Your goal. A bare number is the expected answer: the count of lines in the data holding "Toggle".

Available data.
>>>
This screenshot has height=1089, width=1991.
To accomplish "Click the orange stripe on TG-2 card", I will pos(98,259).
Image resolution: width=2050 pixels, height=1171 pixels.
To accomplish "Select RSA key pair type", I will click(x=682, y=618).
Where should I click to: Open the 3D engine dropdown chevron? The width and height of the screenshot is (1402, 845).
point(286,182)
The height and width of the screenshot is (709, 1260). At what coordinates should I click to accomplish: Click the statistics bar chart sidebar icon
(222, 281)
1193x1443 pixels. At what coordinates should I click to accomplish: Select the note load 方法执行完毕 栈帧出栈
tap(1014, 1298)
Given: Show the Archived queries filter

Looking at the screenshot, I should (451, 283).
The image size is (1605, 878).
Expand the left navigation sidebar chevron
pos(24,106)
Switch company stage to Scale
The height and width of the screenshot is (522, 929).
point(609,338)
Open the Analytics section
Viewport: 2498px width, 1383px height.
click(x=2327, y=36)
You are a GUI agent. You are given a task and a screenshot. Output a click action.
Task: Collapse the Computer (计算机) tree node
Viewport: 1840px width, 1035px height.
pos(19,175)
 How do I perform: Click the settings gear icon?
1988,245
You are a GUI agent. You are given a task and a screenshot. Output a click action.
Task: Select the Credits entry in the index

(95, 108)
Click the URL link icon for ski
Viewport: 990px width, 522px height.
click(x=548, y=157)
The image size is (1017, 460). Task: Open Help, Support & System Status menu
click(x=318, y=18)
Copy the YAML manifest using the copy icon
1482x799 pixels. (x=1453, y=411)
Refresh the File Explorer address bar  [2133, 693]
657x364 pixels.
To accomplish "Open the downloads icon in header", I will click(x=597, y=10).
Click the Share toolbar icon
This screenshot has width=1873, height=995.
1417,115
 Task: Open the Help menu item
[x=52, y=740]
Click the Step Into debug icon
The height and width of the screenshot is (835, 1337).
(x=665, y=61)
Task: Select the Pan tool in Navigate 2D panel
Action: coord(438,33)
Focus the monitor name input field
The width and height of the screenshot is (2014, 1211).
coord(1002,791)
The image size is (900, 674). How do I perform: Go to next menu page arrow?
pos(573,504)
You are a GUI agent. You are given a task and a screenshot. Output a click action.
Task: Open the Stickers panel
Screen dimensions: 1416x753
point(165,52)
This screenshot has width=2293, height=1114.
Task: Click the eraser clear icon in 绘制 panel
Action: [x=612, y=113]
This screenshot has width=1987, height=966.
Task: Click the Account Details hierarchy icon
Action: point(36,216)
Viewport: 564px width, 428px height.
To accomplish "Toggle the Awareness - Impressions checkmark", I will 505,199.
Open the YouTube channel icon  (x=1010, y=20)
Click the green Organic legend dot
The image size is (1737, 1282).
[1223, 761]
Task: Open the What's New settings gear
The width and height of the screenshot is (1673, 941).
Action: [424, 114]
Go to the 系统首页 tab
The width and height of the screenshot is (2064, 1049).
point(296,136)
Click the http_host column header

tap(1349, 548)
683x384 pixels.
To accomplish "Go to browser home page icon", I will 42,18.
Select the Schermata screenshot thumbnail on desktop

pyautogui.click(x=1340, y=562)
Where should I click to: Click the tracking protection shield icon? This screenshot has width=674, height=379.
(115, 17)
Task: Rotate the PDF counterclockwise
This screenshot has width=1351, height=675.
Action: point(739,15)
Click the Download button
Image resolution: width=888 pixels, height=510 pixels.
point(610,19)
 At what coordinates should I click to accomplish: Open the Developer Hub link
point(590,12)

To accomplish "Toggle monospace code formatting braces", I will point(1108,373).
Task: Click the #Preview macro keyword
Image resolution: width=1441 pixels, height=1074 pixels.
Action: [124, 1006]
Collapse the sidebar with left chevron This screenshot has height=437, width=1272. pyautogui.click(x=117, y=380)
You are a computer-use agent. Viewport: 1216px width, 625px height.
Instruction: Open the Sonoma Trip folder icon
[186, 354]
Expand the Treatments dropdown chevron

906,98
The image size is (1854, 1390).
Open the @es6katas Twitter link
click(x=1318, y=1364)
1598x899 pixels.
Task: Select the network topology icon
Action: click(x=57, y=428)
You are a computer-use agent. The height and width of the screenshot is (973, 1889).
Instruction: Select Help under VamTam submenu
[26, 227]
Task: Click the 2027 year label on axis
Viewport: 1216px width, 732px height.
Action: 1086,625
<<<
Exercise result. 2